> **Short exercise**
Copy the material below word for word, leaving out the pictures.

+ + +

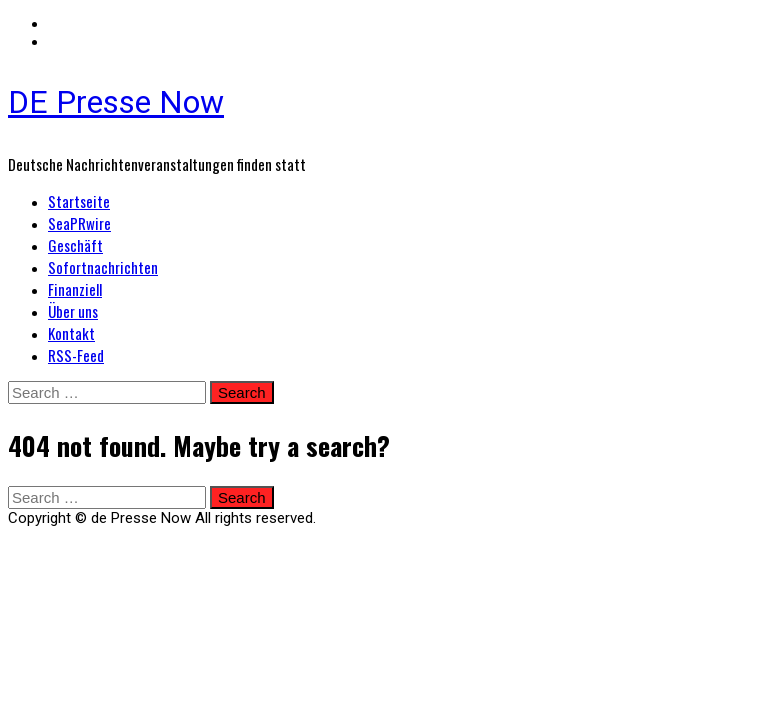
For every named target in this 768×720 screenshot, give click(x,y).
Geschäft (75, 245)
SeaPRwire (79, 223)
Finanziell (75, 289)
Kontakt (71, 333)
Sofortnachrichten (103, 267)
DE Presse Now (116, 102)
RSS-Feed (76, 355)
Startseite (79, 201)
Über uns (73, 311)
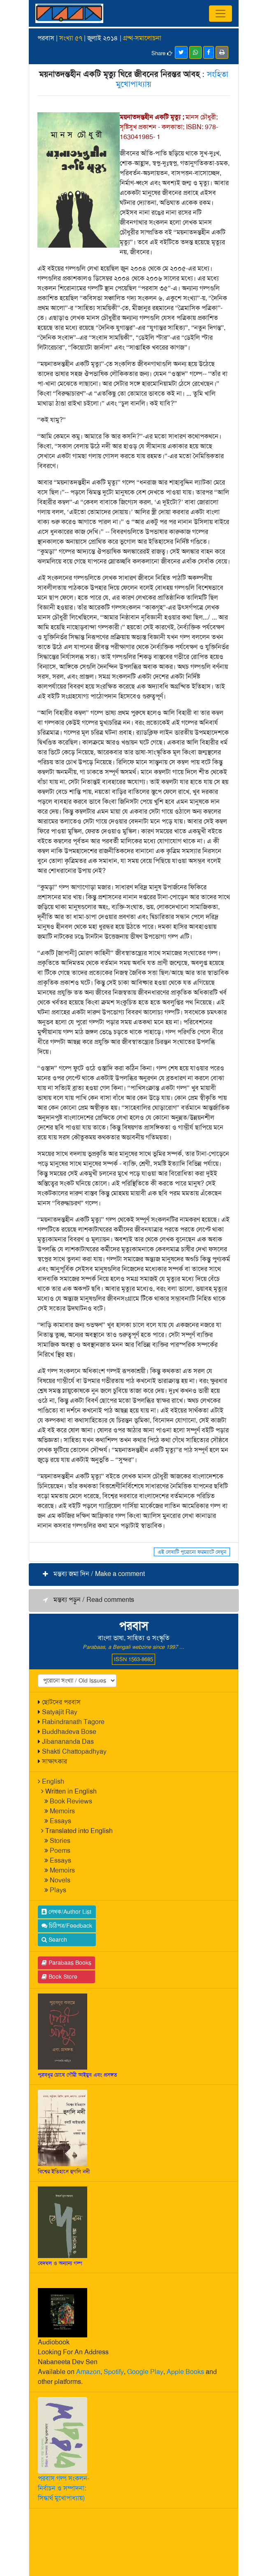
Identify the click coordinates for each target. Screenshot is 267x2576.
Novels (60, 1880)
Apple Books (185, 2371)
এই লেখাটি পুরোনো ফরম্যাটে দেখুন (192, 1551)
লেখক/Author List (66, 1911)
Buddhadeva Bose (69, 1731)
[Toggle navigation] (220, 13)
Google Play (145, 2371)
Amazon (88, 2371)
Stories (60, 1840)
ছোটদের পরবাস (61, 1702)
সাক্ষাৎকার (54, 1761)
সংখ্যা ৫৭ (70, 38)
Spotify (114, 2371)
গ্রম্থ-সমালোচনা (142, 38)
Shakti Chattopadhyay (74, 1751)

+ + +

> **Response to this task**
For every named target in this 768×720 screenshot, give click(x,y).
Geschäft (75, 245)
SeaPRwire (79, 223)
Finanziell (75, 289)
Kontakt (71, 333)
Sofortnachrichten (103, 267)
DE Presse Now (116, 102)
RSS-Feed (76, 355)
Startseite (79, 201)
Über uns (73, 311)
Identify the click coordinates for each target. Screenshot is 267x2576.
Novels (60, 1880)
Apple Books (185, 2371)
এই লেখাটি পুরোনো ফরম্যাটে দেখুন (192, 1551)
লেখক/Author List (66, 1911)
Buddhadeva Bose (69, 1731)
[Toggle navigation] (220, 13)
Google Play (145, 2371)
Amazon (88, 2371)
Stories (60, 1840)
ছোটদের পরবাস (61, 1702)
সাক্ষাৎকার (54, 1761)
সংখ্যা ৫৭ (70, 38)
Spotify (114, 2371)
গ্রম্থ-সমালোচনা (142, 38)
Shakti Chattopadhyay (74, 1751)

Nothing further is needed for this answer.